Analytical Digressions

Image credit: Prof. Hall's photo of notes about project development, May 8, 2023.

Digressions During Our Search

Our explorations initially took us in many directions, many of which seemed fruitful, several of which required more data, time, or analytical tools than we could access during the first semester of this project. 

The Importance of Sounds

To what extent does the poem emphasize the sound of the first letters of Orlando's name: "or"?

The image to the left shows the number of times that the pattern of alphabetical characters "or" appears in each octave in the first canto of the poem. The peaks represent an average  of nearly once per line. After reviewing several of these plots, we arrived at important questions, chief among them:

Answering a question like this will require more digitized texts from the period (beyond just the most obvious competition, Torquato Tasso's Gerusalemme liberata from 50 years later).

Untranslated Virtues

One digression pointed us to the challenges of working bilingually for text mining and analysis. One member of the group embarked on an ambitious exploration of virtue as part of our larger investigation of the moon:

The English translation took such liberty with the terms for these virtues that the preliminary results were unreliable. The inconsistencies created discrepancies that could not be resolved during analysis. For example, greedy (21 times in English) appears as avido/a only twice in the Italian text. Ultimately, because these terms are so subject to cultural context, we do not recommend this approach in a bilingual setting.

NLP Does Not Understand Epic Poetry

In order to perhaps save the work of cleaning the OCR from Reynolds' index, we thought that natural language processing (NLP) could identify characters even when they were referred to as pronouns or epithets.

On the left is an excerpt from using Stanford's CoreNLP model to infer people in the Rose translation of the Orlando furioso. Given results like "prepared", "reposing", "the", "like", "running", and "shoots", we had to abandon this work. The data cleaning of Reynolds' index was much faster!

Epic Requires its Own Sentiment Dictionary

Many of our discussions revolved around how characters were being presented to readers in positive or negative lights. In addition to the virtues question raised above, we wondered about positive and negative descriptions of people and places. But positive and negative in the context of the poem have very different definitions than the sentiment models that are built on customer reviews or use crowd-sourced evaluation of modern English. We remain convinced that a fun iteration of this course would engage directly with this question and build a custom sentiment model!

Alternative Indexing of the Moon

https://docs.google.com/spreadsheets/d/1vobemxDKdPEbrISDcVHOcSQL-r_AIFJD8XjU9UH0DVA/edit?usp=share_link

The moon presented several difficult cases in which there is room for interpretation of the relevancy or "personhood" of certain items, people, and ideas within the poem. Reynolds, it seemed, more often than not, chose to leave these out to create a more concrete index with more information and cross-listing per entry. As an experiment, we chose to take the 60-some octaves Astolfo and St. John spend on the moon and index them ourselves. 

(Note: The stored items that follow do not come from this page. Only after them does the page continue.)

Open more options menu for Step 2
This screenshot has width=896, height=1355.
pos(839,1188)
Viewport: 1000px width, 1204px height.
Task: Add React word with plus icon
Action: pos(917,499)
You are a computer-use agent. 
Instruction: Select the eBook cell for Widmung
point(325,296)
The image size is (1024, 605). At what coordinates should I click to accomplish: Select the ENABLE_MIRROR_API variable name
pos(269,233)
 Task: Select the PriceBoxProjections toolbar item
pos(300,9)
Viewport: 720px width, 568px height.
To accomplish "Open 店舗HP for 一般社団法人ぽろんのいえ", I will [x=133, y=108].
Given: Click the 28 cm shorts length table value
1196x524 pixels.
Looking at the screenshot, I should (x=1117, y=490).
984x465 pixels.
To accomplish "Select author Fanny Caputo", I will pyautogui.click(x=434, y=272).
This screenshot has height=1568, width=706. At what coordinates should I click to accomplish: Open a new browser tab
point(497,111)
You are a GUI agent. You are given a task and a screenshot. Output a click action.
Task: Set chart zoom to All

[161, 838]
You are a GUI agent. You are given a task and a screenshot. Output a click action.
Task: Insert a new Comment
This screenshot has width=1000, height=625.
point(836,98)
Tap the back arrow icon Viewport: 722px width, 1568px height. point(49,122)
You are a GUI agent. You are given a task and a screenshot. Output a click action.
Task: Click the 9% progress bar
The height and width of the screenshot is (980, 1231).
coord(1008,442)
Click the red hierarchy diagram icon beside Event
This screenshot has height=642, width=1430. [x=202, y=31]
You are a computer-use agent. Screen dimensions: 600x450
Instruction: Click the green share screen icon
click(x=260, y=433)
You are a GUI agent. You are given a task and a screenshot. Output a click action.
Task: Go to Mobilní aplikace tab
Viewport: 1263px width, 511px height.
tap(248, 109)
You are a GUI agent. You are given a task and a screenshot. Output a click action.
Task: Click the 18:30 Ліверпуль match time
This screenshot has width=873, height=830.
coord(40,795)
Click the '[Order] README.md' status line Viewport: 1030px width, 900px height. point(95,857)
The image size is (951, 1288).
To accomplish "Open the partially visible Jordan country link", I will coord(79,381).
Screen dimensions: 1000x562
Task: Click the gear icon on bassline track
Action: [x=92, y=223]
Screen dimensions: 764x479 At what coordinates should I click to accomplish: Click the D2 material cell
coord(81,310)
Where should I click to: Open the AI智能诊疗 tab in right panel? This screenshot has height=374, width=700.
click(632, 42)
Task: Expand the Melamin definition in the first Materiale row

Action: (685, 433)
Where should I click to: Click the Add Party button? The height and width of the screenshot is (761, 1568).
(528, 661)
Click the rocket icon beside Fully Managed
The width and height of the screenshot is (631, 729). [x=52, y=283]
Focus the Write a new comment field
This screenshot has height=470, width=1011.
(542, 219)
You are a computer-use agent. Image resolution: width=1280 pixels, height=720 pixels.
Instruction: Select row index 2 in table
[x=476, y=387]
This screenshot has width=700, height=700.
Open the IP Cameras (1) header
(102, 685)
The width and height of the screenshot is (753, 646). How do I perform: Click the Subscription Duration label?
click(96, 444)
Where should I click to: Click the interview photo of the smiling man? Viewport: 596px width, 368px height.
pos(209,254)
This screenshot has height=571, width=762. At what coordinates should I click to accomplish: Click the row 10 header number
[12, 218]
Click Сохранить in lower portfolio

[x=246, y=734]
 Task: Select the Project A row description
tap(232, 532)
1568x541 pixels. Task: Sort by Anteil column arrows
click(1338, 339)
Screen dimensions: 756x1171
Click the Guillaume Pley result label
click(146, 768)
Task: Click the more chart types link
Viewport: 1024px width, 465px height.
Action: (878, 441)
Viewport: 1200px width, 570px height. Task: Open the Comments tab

This index does not claim to be more complete, more accurate, or even more useful for our specific purposes of the project. Rather, re-indexing the moon was an attempt to capture some of the personifications and other gray-area subjects that Reynolds did not index. While the index for the octaves on the moon was interesting, especially in conversation with Reynolds', ultimately it proved too labor-intensive and redundant to continue for the rest of the poem.